The method according to claim 1,
Wherein the DNN regression model is generated by a DNN training procedure to output a speech intelligibility difference for a corresponding input when a feature vector is input,
Preparing training data for DNN training;
Extracting a feature vector from the training data;
Inputting the feature vector and training with a predetermined target opinion score;
Adjusting a weight value in a direction in which a difference between the target MOS score and a DNN (Deep Neural Network) output score decreases; And
And finally adjusting the output of the DNN so that the output value of the DNN may be the same as the target MOS.

delete

3. The method of claim 2,
Wherein the speech feature vectors include a spectro-temporal feature, a pitch, and a linear prediction coefficient (LPC).

5. The method of claim 4,
The training data includes original voice data obtained by applying noise to the voice data in consideration of the actual environment, vocoder passed voice data generated by passing the original voice data through various types of vocoders, And a target mean opinion score (MOS) score, which is a difference in the speech intelligibility difference obtained by evaluating the difference.

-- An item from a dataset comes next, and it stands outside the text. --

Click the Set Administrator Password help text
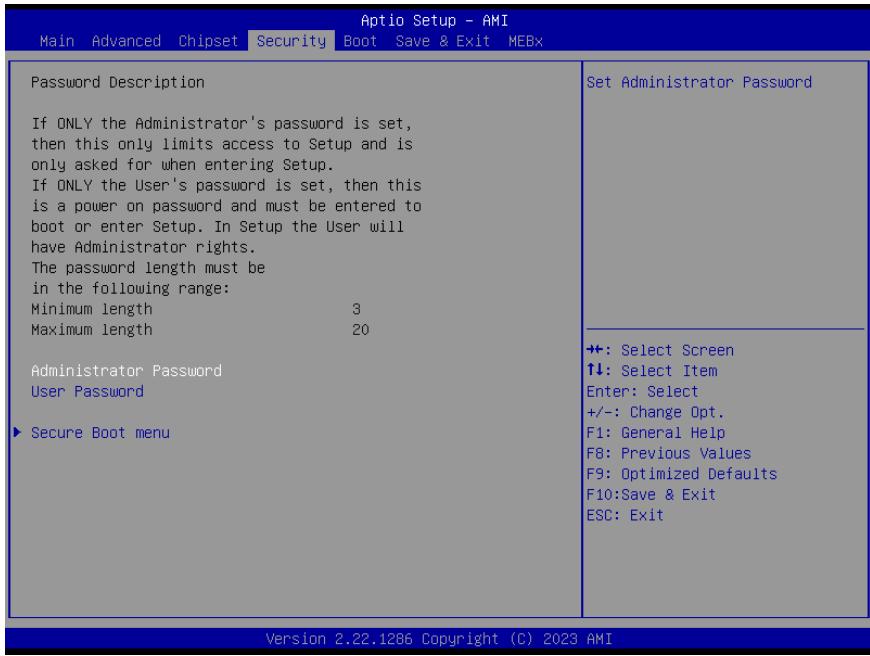The height and width of the screenshot is (656, 870). [699, 82]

A vocoder for generating a vocoder passed speech using any original speech; And
And receives the original voice and the vocoder passed voice. The original speech and the vocoder passed speech are divided into frames of time units, speech features are extracted from the respective frames and used as feature vectors, and the feature vectors are applied to a DNN (Deep Neural Network) regression model, And an evaluation module for calculating an intelligibility difference and calculating a difference score of an intelligibility degree of the entirety of the arbitrary original voice by summing differences of the intelligibility levels of the respective frames,
Wherein the evaluation module comprises:
Calculating a voice presence probability for each frame by using voice activity detection (VAD) for the original voice, calculating a score of a voice intelligibility difference score for each frame by weighting in proportion to the voice presence probability, And dividing the result by a sum of weights for each frame, scaling the result to a predetermined range, and outputting a final speech intelligibility difference score.